● **What you have to do**
Find the number of lines below in which the word "agent" appears, and write that number only.

..............................

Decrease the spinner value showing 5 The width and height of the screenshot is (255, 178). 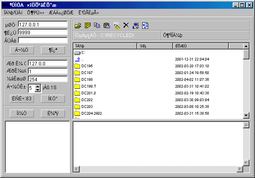pyautogui.click(x=37, y=90)
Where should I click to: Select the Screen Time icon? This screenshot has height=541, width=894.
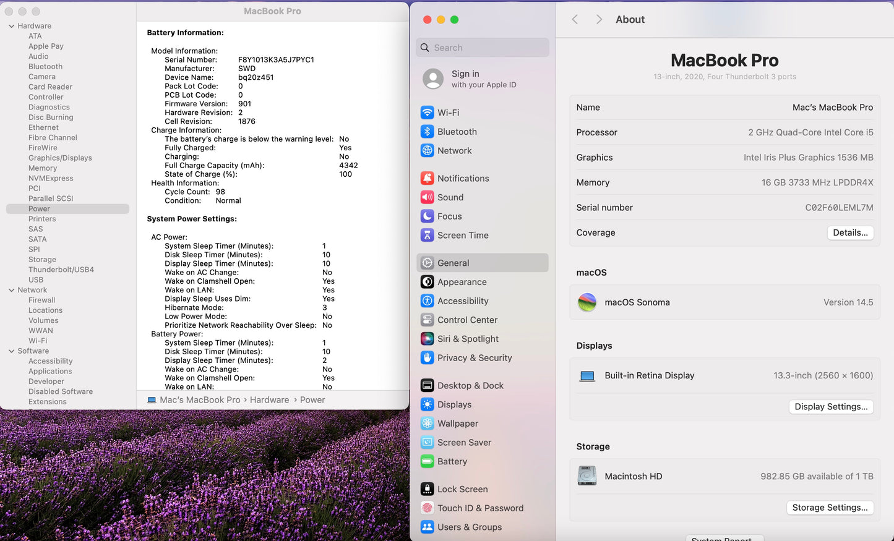point(428,235)
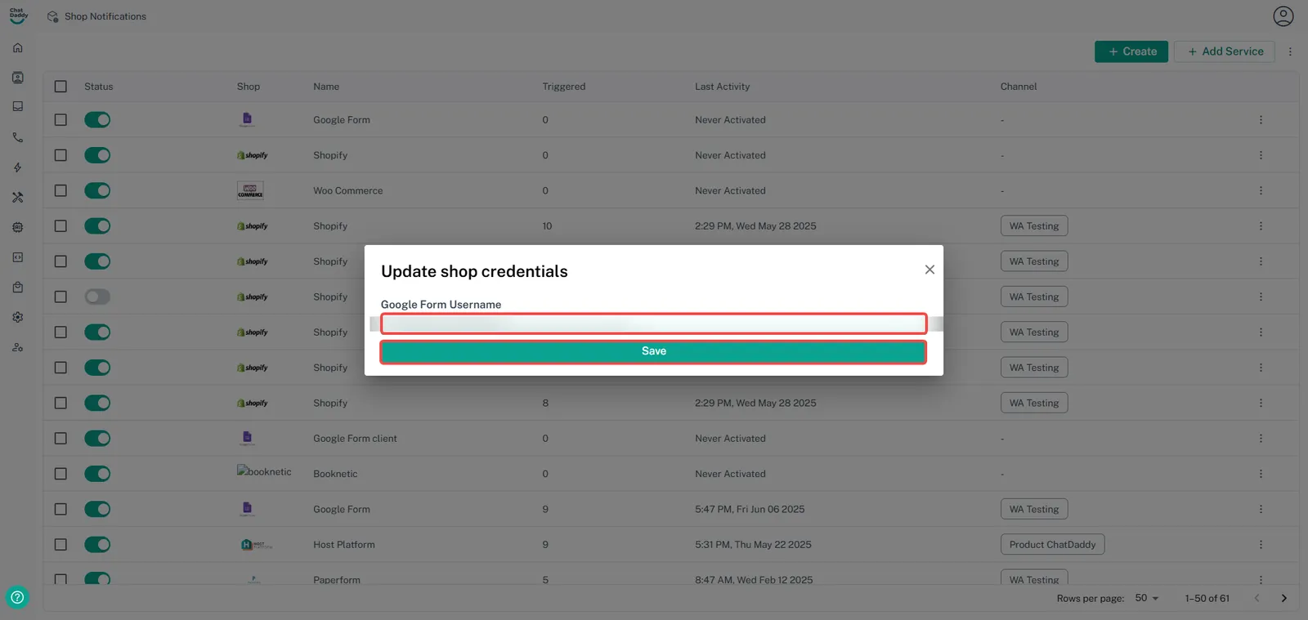The height and width of the screenshot is (620, 1308).
Task: Toggle status switch for Woo Commerce row
Action: tap(97, 190)
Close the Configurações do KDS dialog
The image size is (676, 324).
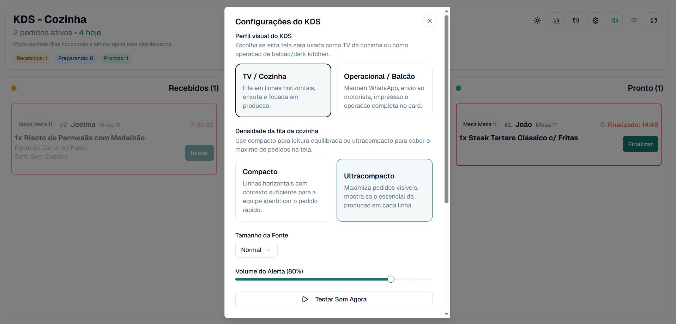click(x=429, y=21)
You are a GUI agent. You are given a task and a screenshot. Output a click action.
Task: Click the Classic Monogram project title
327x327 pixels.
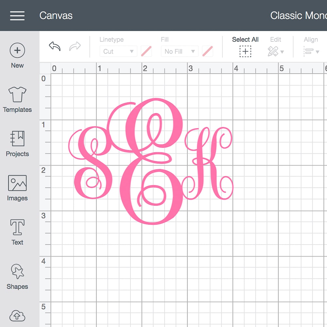click(x=298, y=16)
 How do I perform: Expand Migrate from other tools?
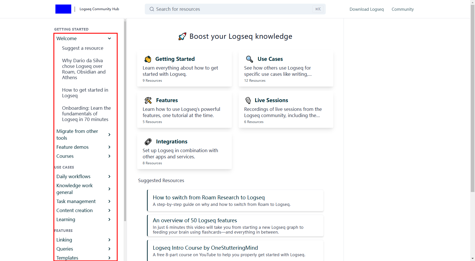(109, 135)
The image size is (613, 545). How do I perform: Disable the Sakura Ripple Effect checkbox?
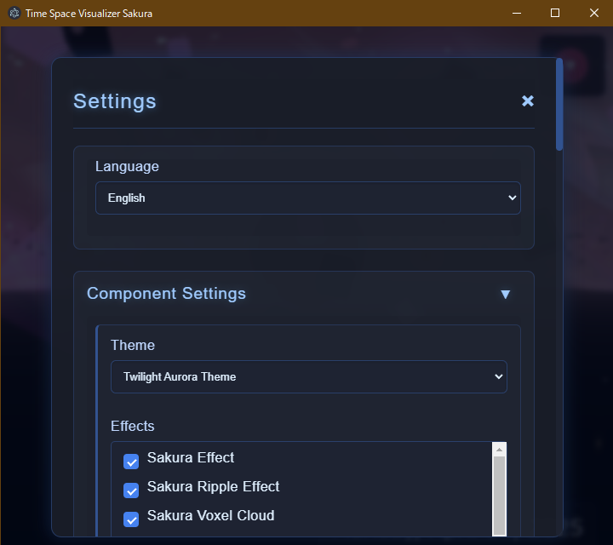[x=131, y=491]
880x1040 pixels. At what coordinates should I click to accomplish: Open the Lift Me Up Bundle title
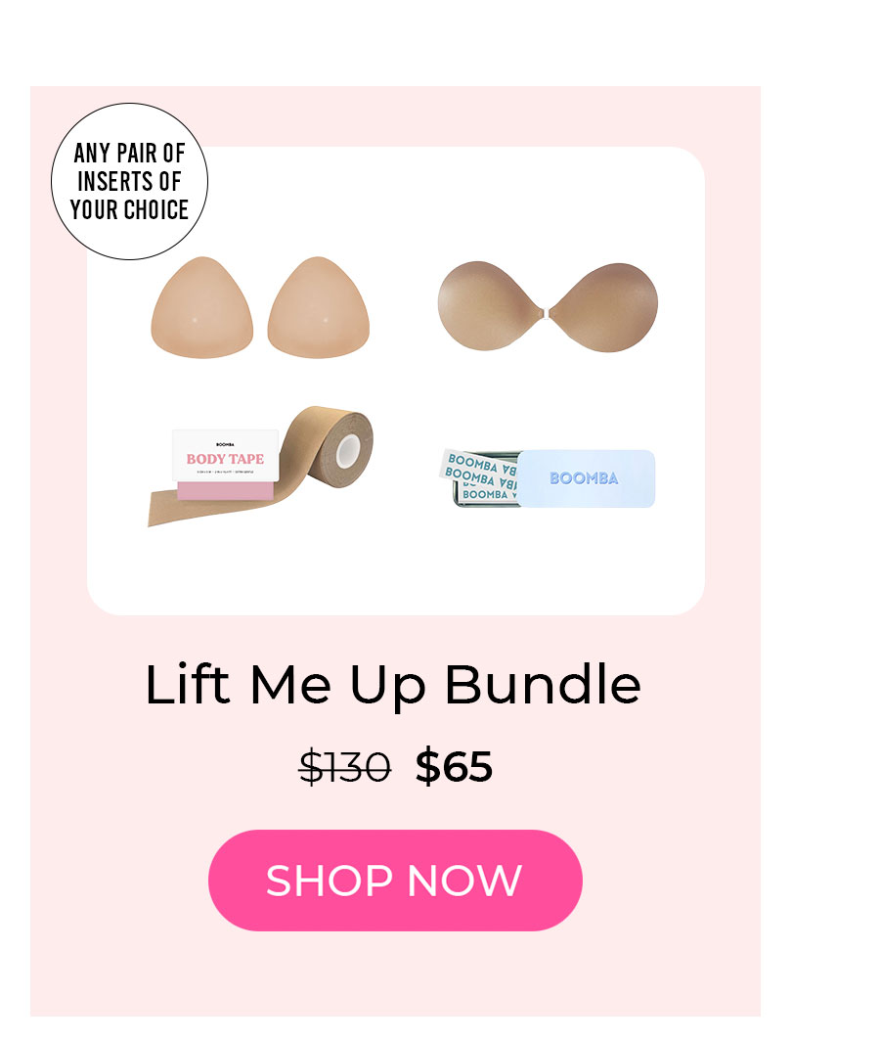(393, 685)
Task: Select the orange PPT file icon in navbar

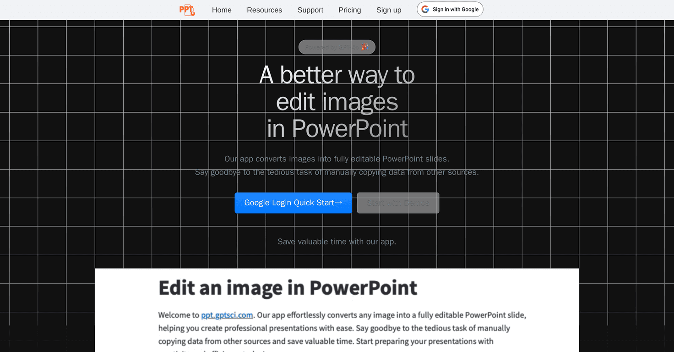Action: coord(187,10)
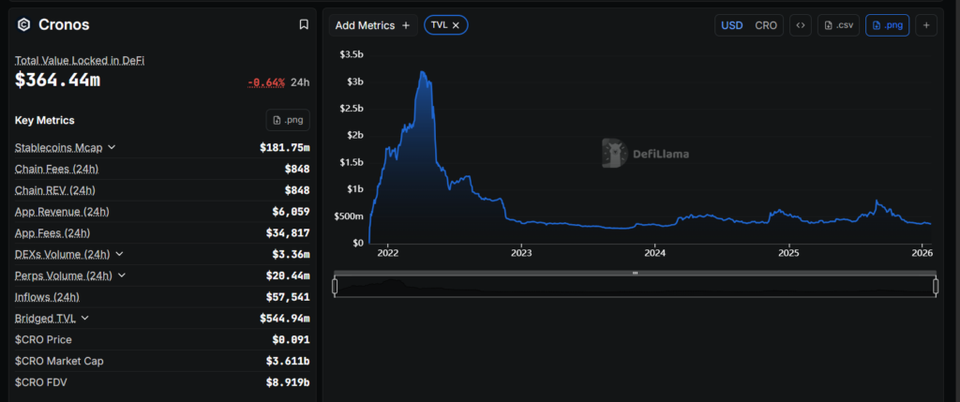Expand the Stablecoins Mcap row
This screenshot has width=960, height=402.
pos(112,148)
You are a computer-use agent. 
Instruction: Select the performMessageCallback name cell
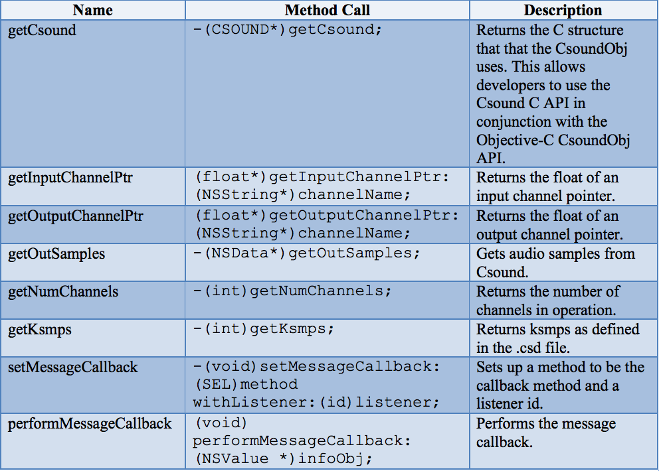click(x=93, y=440)
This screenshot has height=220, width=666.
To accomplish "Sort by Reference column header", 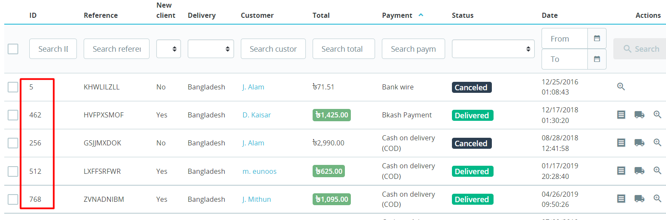I will [101, 15].
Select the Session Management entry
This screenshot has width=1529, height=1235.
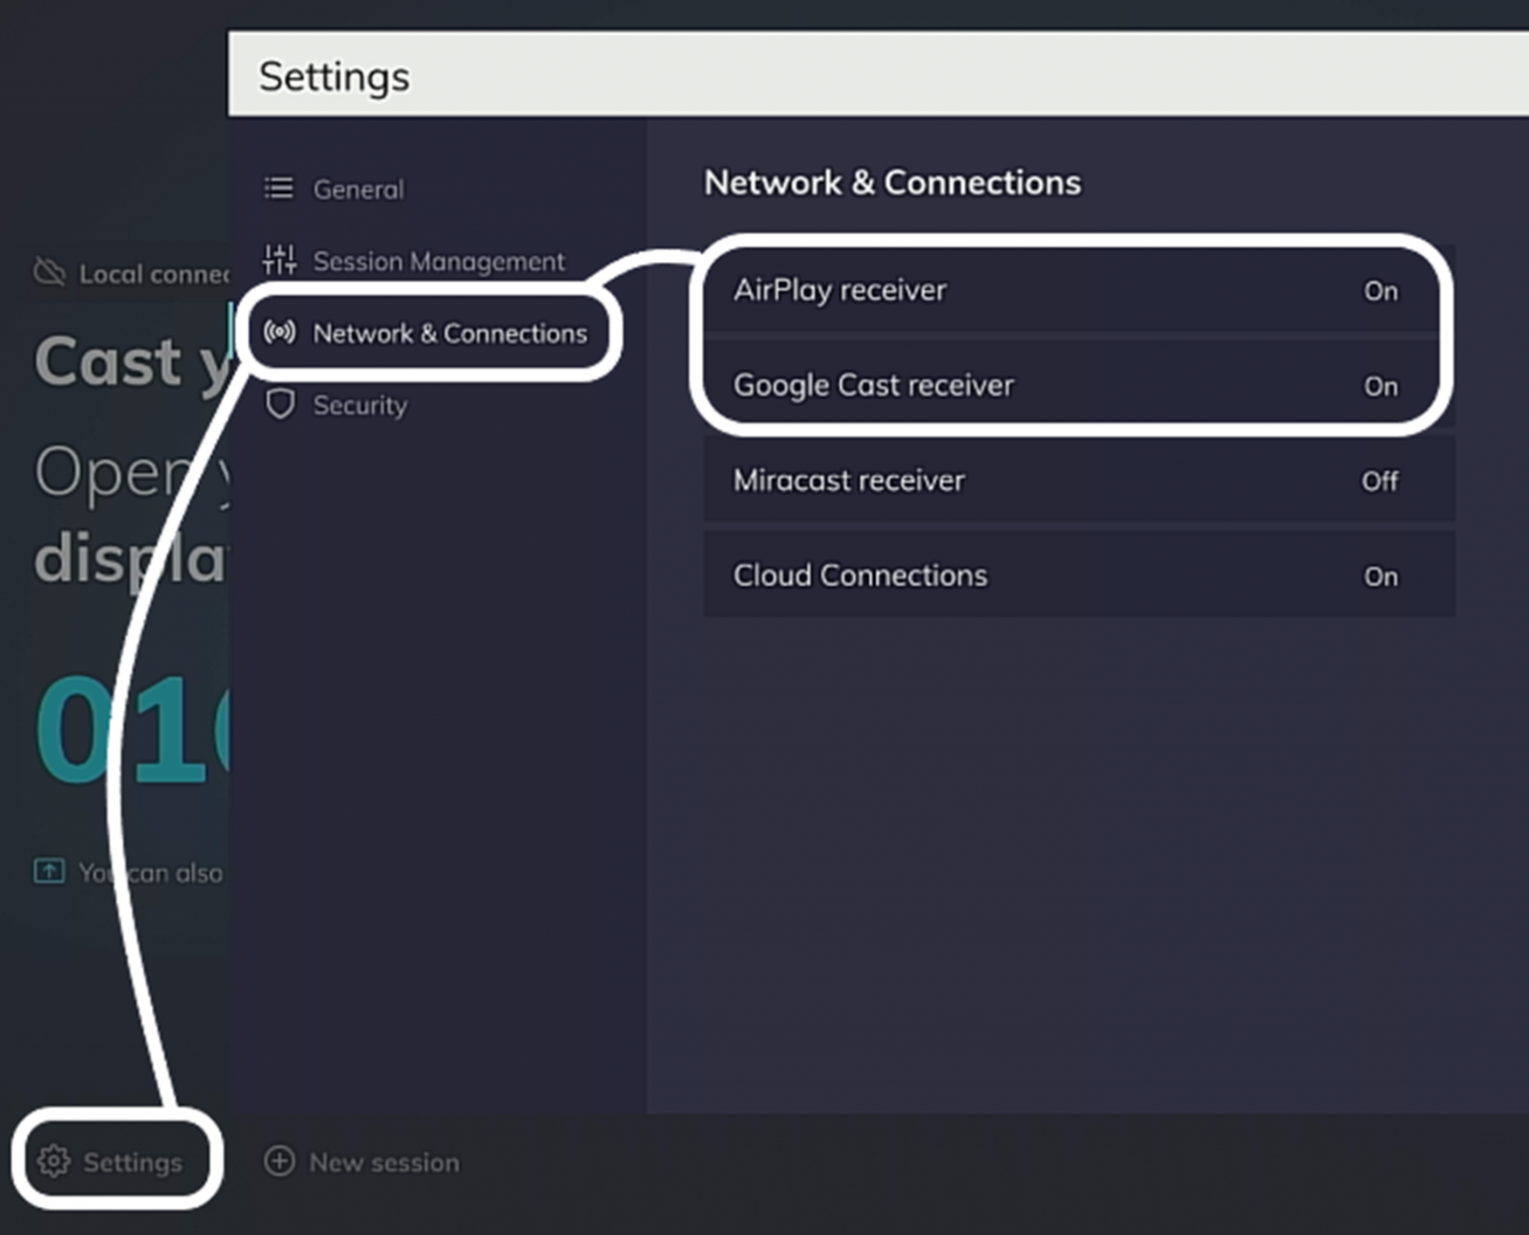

..............................

● **Expected answer**
2